Tese 1.4 - A negativa de custeio das terapias multidisciplinares de cobertura contratual obrigatória para tratamento do Transtorno do Espectro Autista poderá ensejar reparação por danos morais, mesmo antes da entrada em vigor da Resolução Normativa da ANS nº 539/2022.
Tese 2.0 - As terapias especiais de hidroterapia, equoterapia, musicoterapia, psicopedagogia e psicomotricidade, quando aplicadas por profissionais da área de saúde, têm obrigatoriedade de cobertura pelas operadoras de planos de saúde.
Tese 2.1 - Comprovada a inaptidão e/ou indisponibilidade da rede credenciada para oferecer atendimento por prestador apto a executar as terapias especiais de hidroterapia, equoterapia, musicoterapia, psicopedagogia e psicomotricidade, indicadas pelo médico assistente para tratar doença ou agravo do paciente com TEA – Transtorno do Espectro Autista, cabe o custeio pelo plano de saúde do mesmo tratamento na rede particular, consoante dispõe a Resolução Normativa nº 539/2022 da ANS.
Tese 2.2 – O reembolso para as terapias especiais de cobertura obrigatória de hidroterapia, equoterapia, musicoterapia, psicopedagogia e psicomotricidade: a) será nos termos do contrato, consoante previsto no art. 12, VI, da Lei 9.656/1998, para os casos em que, mesmo havendo a prestação adequada da terapia na rede credenciada, o beneficiário optar por realizá-la na rede particular; b) será integral, no prazo de 30 (trinta) dias, quando a operadora descumpre o seu dever de garantir o atendimento, ante a indisponibilidade ou inexistência de prestador integrante da rede assistencial conveniada, nos termos do art. 9º da Resolução da ANS nº 259/2011; c) será integral, no prazo de 30 (trinta) dias, por recusa manifestamente indevida de cobertura pelo plano de saúde, o beneficiário seja obrigado a pagar os custos do atendimento.

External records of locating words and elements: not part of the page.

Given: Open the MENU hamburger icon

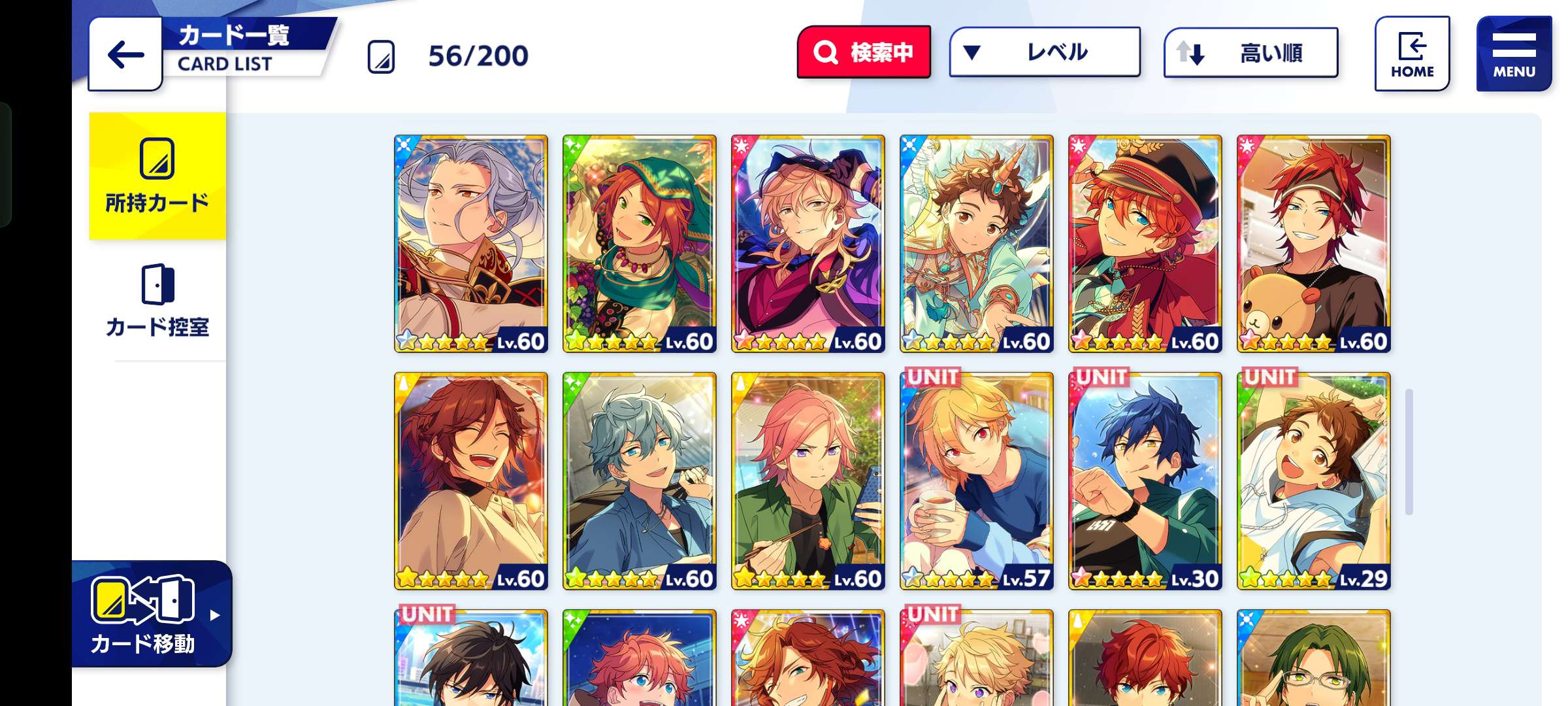Looking at the screenshot, I should pos(1514,54).
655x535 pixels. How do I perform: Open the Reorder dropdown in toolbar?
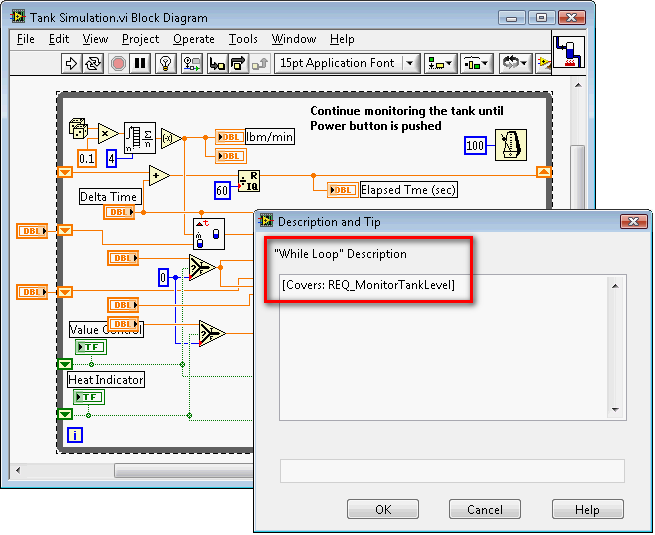pyautogui.click(x=516, y=63)
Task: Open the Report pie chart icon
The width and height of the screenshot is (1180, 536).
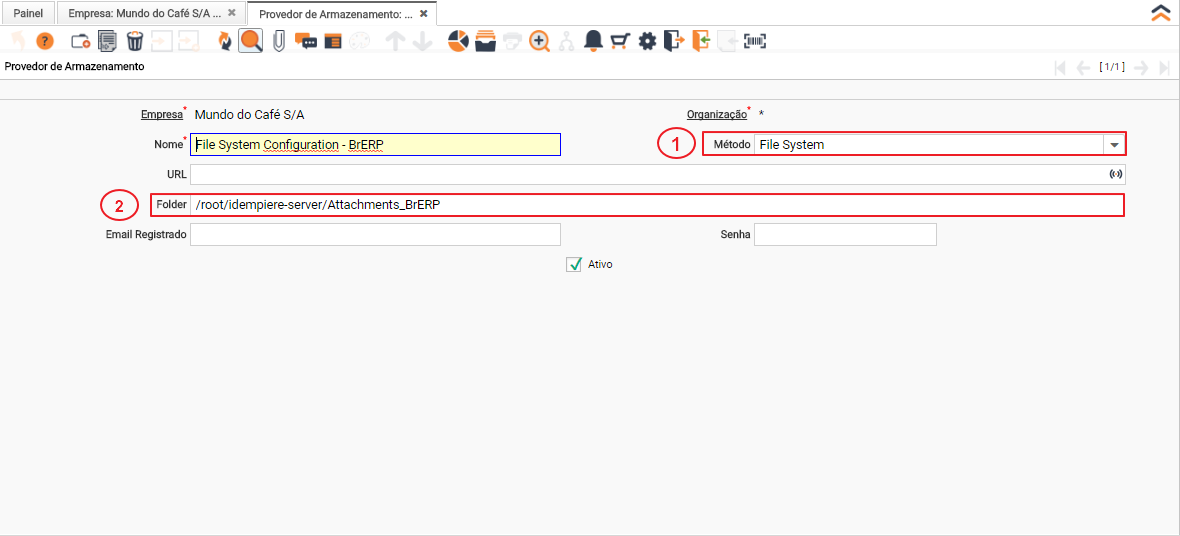Action: 458,41
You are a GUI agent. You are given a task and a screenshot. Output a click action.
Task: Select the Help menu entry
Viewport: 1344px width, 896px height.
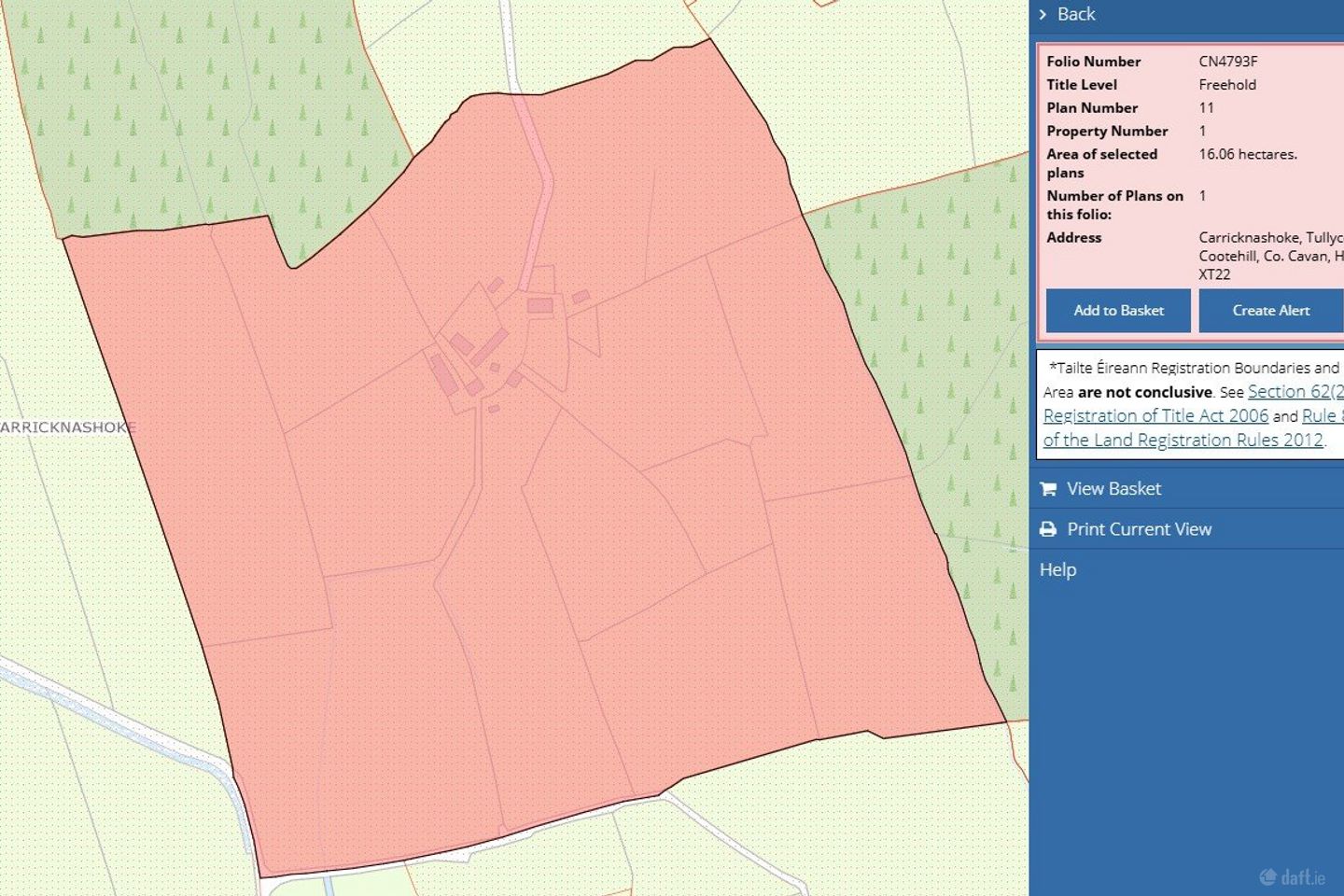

Tese 2.3 - A negativa de custeio das terapias especiais de hidroterapia, equoterapia, musicoterapia, psicopedagogia e psicomotricidade de cobertura contratual obrigatória para tratamento do Transtorno do Espectro Autista enseja reparação por danos morais, a partir da entrada em vigor da Resolução Normativa da ANS nº 539/2022, que as regulamentou.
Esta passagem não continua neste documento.